__INSTRUCTIONS TO FOLLOW__:
Output the lines from the one containing "The width and" through the end of the records, both ends included, as a Markdown table with the columns Row and Record line. Number each row, skip blank lines, and leave the pictures out.

= Beginning of Section =

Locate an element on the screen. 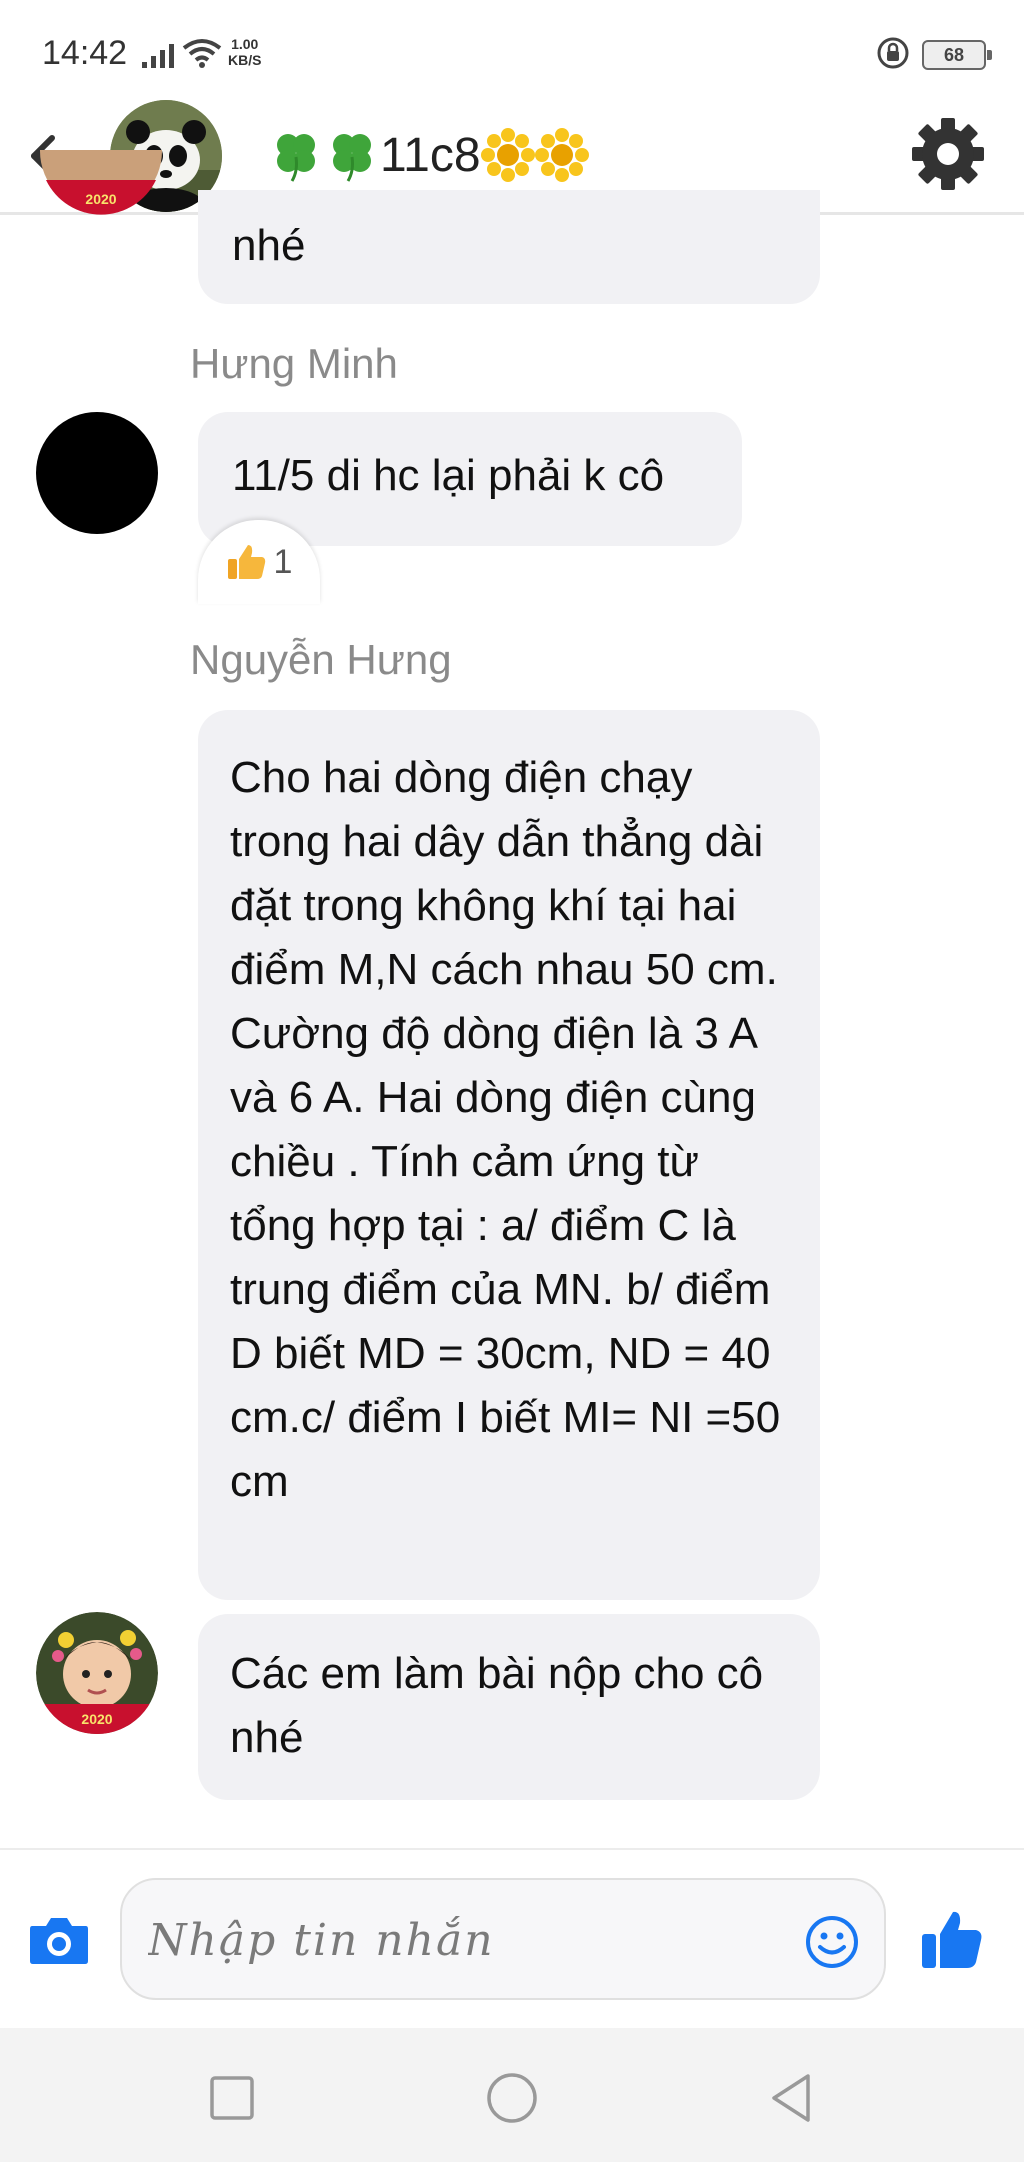  status-bar: 14:42 1.00 KB/S 68 is located at coordinates (512, 50).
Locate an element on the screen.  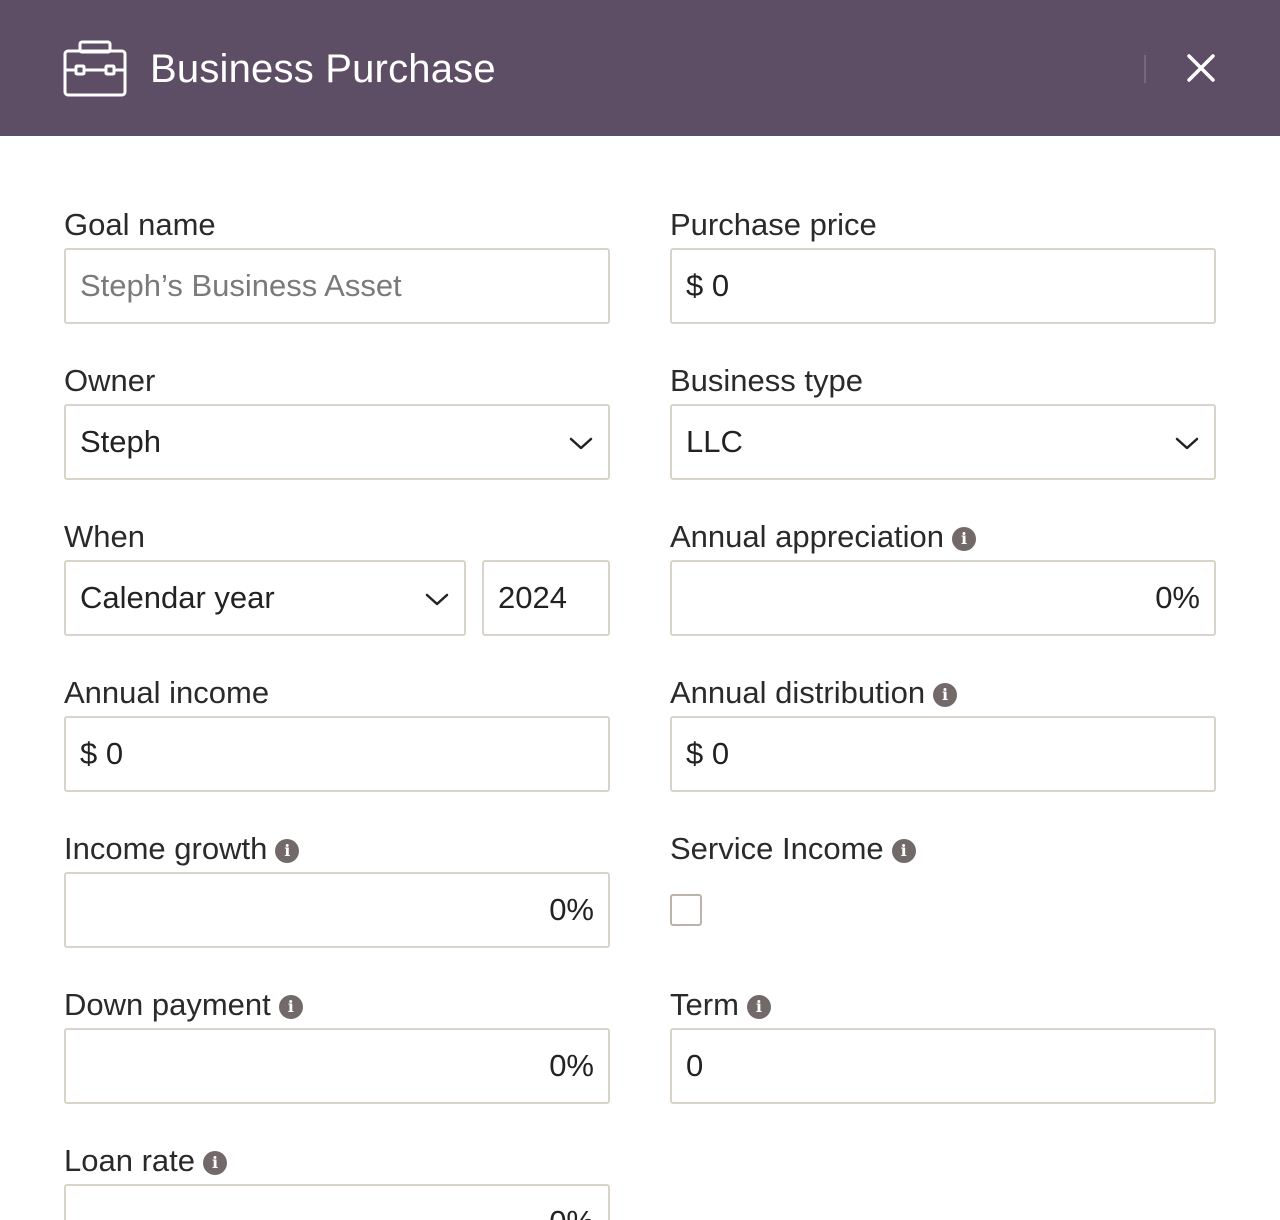
down-payment-label: Down payment i is located at coordinates (184, 1005).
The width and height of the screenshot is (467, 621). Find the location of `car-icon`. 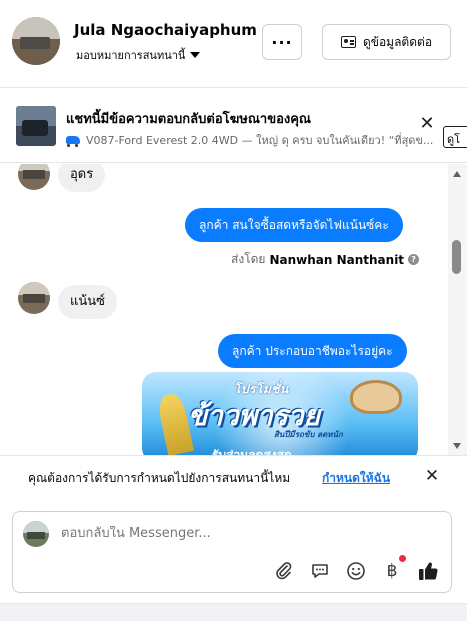

car-icon is located at coordinates (73, 142).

= End of Section =

__RESULT OF THIS EXERCISE__:
| Row | Record line |
|---|---|
| 1 | The width and height of the screenshot is (467, 621). Find the location of `car-icon`.  |
| 2 | car-icon is located at coordinates (73, 142). |